TLDRs:
- Samsung CEO meets union leaders, but key bonus disputes remain unresolved.
- Semiconductor employees push to remove OPI cap, fueling internal tensions.
- Strike risk could disrupt global DRAM and AI hardware supply chains.
- Union leverage grows amid strong Samsung profit outlook for 2026.
Samsung Electronics CEO and semiconductor chief Jun Young-hyun held a 90-minute meeting with union leaders in South Korea, signaling a willingness to restart labor talks.
The discussions included representatives from the National Samsung Electronics Labor Union and other affiliated Samsung unions. While Jun expressed openness to reviewing requests regarding performance bonuses, the unions stressed that the resolution of key bonus issues must come first.

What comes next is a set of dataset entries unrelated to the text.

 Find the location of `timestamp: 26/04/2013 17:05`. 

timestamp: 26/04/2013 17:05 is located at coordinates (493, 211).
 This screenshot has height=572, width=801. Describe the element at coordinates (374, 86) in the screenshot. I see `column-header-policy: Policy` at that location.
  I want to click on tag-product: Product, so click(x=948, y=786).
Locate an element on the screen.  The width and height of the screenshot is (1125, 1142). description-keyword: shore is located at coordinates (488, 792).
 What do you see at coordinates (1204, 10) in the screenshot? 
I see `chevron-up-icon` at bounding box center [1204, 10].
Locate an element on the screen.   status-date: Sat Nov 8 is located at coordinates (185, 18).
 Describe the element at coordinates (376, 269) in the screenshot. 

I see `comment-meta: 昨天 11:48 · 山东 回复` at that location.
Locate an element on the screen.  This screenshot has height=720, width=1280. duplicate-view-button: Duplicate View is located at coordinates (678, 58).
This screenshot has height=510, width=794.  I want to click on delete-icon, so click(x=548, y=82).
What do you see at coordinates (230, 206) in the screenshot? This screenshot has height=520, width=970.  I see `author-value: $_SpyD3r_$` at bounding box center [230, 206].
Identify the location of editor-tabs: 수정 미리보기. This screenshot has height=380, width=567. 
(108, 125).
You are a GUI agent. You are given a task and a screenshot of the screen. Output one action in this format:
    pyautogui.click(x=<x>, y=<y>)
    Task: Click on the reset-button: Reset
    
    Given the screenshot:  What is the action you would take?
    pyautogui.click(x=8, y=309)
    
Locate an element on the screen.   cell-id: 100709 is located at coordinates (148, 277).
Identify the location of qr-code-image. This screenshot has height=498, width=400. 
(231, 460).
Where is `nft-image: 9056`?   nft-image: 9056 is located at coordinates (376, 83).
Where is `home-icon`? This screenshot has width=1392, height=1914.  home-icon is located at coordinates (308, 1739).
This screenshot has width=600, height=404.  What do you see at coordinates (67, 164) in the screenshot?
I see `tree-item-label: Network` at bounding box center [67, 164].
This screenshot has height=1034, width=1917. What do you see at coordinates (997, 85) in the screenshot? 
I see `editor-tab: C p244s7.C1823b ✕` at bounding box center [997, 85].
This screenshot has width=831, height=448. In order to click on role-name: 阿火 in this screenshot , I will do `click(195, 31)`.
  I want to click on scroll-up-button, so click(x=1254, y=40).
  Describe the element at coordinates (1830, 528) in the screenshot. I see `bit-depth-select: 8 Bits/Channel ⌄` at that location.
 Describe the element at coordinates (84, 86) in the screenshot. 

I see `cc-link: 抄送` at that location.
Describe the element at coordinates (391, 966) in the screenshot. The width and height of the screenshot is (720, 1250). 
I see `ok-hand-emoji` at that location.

This meeting marks one of the first high-level negotiations following the union’s successful dispute action vote on March 18. The coalition has also announced plans for a public rally on April 21 and a potential general strike beginning in May, highlighting the seriousness of the labor standoff.
Semiconductor Workers Push Bonus Reforms
The core of the dispute revolves around Samsung’s Over-Performance Incentive (OPI), a bonus tied to excess profit in the company’s semiconductor, or Device Solutions (DS), division. Semiconductor employees, who make up roughly 90% of the union, are demanding the removal of a 50% cap on these bonuses. They also seek greater transparency in how performance pay is allocated.
Tensions have escalated internally, as staff in Samsung’s Device eXperience (DX) division argue that their contributions helped offset losses from the DS division, which posted a 14.88 trillion won deficit in 2023. With the DS division’s OPI payout set at 47% of annual salary for 2025, up from 14% in 2024, the dispute highlights a widening gap in perceived fairness across business units.
Strike Could Disrupt Global Chip Supply
The looming labor action has raised concerns about potential disruptions to global DRAM and High Bandwidth Memory (HBM) chip supplies. These components are critical for AI data center operations and a growing segment of global tech demand. Analysts warn that even a short-term strike at Samsung could ripple across supply chains, affecting device makers and cloud infrastructure providers worldwide.
The union’s leverage stems from the ongoing memory super-cycle. Industry reports anticipate Samsung’s annual operating profit could more than quadruple this year, strengthening the workers’ bargaining position. While Samsung has proposed special bonuses tied to operating profit, unions insist that the OPI cap must be removed entirely to ensure fair compensation.
Rising Business Risks for Samsung
The standoff also signals a shift in Samsung’s traditionally strict anti-union stance. The first worker walkouts in 2024 underline growing labor organization within the company, creating a new operational risk. Analysts note that resolution of this dispute will be closely watched by investors, as prolonged tensions could impact not only Samsung’s financial performance but also broader market confidence in the semiconductor sector.
Jun Young-hyun’s commitment to review bonus allocation within the DS division is an initial step toward compromise, but it remains unclear whether union demands will be met fully. The outcome of these talks will likely shape labor relations at Samsung for years to come and could influence the company’s ability to maintain steady production in a competitive global market.